● What you need to do
In the answer, every entry must appear exactly as given.

+--

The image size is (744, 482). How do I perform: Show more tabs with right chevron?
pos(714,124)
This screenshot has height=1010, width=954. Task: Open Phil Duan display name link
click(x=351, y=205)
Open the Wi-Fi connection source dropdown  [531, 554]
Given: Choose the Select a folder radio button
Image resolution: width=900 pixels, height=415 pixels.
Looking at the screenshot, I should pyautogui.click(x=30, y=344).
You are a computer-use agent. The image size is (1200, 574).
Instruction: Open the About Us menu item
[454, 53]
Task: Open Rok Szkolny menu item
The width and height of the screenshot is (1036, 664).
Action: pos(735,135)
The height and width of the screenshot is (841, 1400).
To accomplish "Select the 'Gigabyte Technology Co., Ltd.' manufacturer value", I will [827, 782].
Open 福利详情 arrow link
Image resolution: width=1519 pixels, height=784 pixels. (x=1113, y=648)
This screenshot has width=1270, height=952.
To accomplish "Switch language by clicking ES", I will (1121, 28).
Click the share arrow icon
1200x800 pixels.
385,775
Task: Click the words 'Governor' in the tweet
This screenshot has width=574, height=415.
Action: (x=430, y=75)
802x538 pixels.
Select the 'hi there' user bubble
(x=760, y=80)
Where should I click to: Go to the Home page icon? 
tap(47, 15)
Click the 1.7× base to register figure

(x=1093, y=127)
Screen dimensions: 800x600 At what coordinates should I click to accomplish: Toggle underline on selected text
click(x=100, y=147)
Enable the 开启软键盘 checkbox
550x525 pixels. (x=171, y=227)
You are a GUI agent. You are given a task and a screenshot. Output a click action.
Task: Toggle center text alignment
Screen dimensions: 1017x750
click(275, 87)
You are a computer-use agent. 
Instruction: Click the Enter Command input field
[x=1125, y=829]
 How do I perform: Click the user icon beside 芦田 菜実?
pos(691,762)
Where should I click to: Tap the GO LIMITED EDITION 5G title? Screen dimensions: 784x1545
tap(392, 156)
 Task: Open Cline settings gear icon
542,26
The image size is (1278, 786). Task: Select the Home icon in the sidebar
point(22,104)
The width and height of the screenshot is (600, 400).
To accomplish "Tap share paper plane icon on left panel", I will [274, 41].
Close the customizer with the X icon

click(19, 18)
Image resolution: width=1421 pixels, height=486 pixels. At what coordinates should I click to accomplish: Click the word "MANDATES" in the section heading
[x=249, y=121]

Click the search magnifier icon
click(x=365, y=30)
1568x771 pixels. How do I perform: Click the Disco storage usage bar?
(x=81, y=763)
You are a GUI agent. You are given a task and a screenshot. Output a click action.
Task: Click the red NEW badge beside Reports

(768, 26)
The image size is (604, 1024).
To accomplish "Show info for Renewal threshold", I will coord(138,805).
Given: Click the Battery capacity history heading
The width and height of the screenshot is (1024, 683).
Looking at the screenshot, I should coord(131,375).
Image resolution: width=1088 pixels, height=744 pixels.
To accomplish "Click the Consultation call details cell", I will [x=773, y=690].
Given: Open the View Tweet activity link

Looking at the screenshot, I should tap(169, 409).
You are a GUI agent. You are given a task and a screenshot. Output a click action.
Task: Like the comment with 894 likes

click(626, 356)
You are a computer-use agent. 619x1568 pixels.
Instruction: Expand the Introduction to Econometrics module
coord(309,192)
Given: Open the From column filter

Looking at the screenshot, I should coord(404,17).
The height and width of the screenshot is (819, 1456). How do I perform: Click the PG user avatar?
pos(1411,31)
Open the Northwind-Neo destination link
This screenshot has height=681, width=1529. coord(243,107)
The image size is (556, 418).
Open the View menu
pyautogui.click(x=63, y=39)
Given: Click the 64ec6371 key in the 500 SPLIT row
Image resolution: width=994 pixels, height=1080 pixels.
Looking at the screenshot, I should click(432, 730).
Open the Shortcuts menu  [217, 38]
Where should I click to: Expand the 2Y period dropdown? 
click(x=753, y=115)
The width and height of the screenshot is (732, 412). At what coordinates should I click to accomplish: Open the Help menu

+--

● Response to this task
The image size is (744, 482). How do I perform: Show more tabs with right chevron?
pos(714,124)
This screenshot has height=1010, width=954. Task: Open Phil Duan display name link
click(x=351, y=205)
Open the Wi-Fi connection source dropdown  [531, 554]
Given: Choose the Select a folder radio button
Image resolution: width=900 pixels, height=415 pixels.
Looking at the screenshot, I should pyautogui.click(x=30, y=344).
You are a computer-use agent. The image size is (1200, 574).
Instruction: Open the About Us menu item
[454, 53]
Task: Open Rok Szkolny menu item
The width and height of the screenshot is (1036, 664).
Action: pos(735,135)
The height and width of the screenshot is (841, 1400).
To accomplish "Select the 'Gigabyte Technology Co., Ltd.' manufacturer value", I will [827, 782].
Open 福利详情 arrow link
Image resolution: width=1519 pixels, height=784 pixels. (x=1113, y=648)
This screenshot has width=1270, height=952.
To accomplish "Switch language by clicking ES", I will (1121, 28).
Click the share arrow icon
1200x800 pixels.
385,775
Task: Click the words 'Governor' in the tweet
This screenshot has width=574, height=415.
Action: (x=430, y=75)
802x538 pixels.
Select the 'hi there' user bubble
(x=760, y=80)
Where should I click to: Go to the Home page icon? 
tap(47, 15)
Click the 1.7× base to register figure

(x=1093, y=127)
Screen dimensions: 800x600 At what coordinates should I click to accomplish: Toggle underline on selected text
click(x=100, y=147)
Enable the 开启软键盘 checkbox
550x525 pixels. (x=171, y=227)
You are a GUI agent. You are given a task and a screenshot. Output a click action.
Task: Toggle center text alignment
Screen dimensions: 1017x750
click(275, 87)
You are a computer-use agent. 
Instruction: Click the Enter Command input field
[x=1125, y=829]
 How do I perform: Click the user icon beside 芦田 菜実?
pos(691,762)
Where should I click to: Tap the GO LIMITED EDITION 5G title? Screen dimensions: 784x1545
tap(392, 156)
 Task: Open Cline settings gear icon
542,26
The image size is (1278, 786). Task: Select the Home icon in the sidebar
point(22,104)
The width and height of the screenshot is (600, 400).
To accomplish "Tap share paper plane icon on left panel", I will [274, 41].
Close the customizer with the X icon

click(19, 18)
Image resolution: width=1421 pixels, height=486 pixels. At what coordinates should I click to accomplish: Click the word "MANDATES" in the section heading
[x=249, y=121]

Click the search magnifier icon
click(x=365, y=30)
1568x771 pixels. How do I perform: Click the Disco storage usage bar?
(x=81, y=763)
You are a GUI agent. You are given a task and a screenshot. Output a click action.
Task: Click the red NEW badge beside Reports

(768, 26)
The image size is (604, 1024).
To accomplish "Show info for Renewal threshold", I will coord(138,805).
Given: Click the Battery capacity history heading
The width and height of the screenshot is (1024, 683).
Looking at the screenshot, I should coord(131,375).
Image resolution: width=1088 pixels, height=744 pixels.
To accomplish "Click the Consultation call details cell", I will [x=773, y=690].
Given: Open the View Tweet activity link

Looking at the screenshot, I should tap(169, 409).
You are a GUI agent. You are given a task and a screenshot. Output a click action.
Task: Like the comment with 894 likes

click(626, 356)
You are a computer-use agent. 619x1568 pixels.
Instruction: Expand the Introduction to Econometrics module
coord(309,192)
Given: Open the From column filter

Looking at the screenshot, I should coord(404,17).
The height and width of the screenshot is (819, 1456). How do I perform: Click the PG user avatar?
pos(1411,31)
Open the Northwind-Neo destination link
This screenshot has height=681, width=1529. coord(243,107)
The image size is (556, 418).
Open the View menu
pyautogui.click(x=63, y=39)
Given: Click the 64ec6371 key in the 500 SPLIT row
Image resolution: width=994 pixels, height=1080 pixels.
Looking at the screenshot, I should click(432, 730).
Open the Shortcuts menu  [217, 38]
Where should I click to: Expand the 2Y period dropdown? 
click(x=753, y=115)
The width and height of the screenshot is (732, 412). At what coordinates should I click to accomplish: Open the Help menu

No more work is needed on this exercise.